__What to do__. Find the line with "You are a computer-use" in the entries below. Repeat it, every following line, and the line with "Instruction: Click divider", exactly and with nothing added.

__Available data__.
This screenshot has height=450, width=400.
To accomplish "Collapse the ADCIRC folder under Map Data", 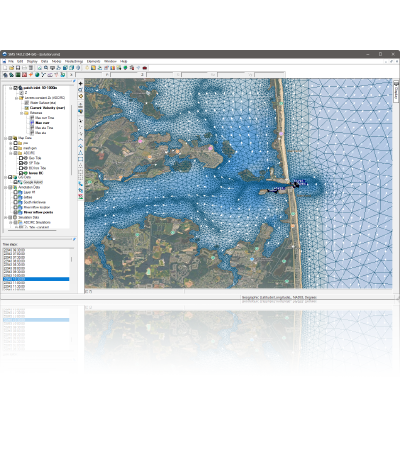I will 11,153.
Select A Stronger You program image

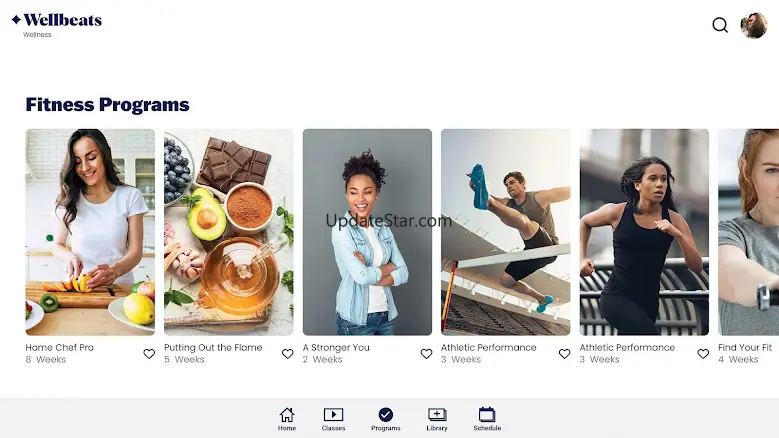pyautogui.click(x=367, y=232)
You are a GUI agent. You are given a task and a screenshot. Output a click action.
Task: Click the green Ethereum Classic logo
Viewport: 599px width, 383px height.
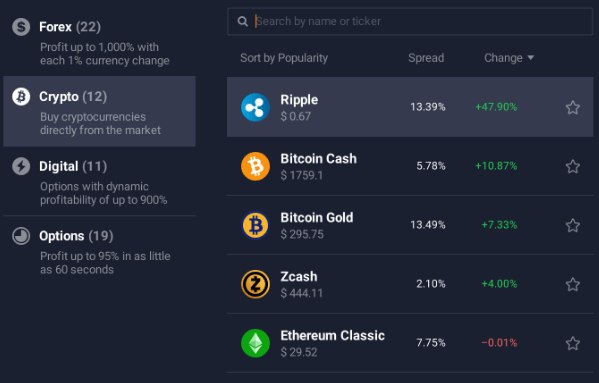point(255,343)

...

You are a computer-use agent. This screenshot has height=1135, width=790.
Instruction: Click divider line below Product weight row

__Task solution__.
You are a computer-use agent. This screenshot has height=1135, width=790.
Instruction: Click divider line below Product weight row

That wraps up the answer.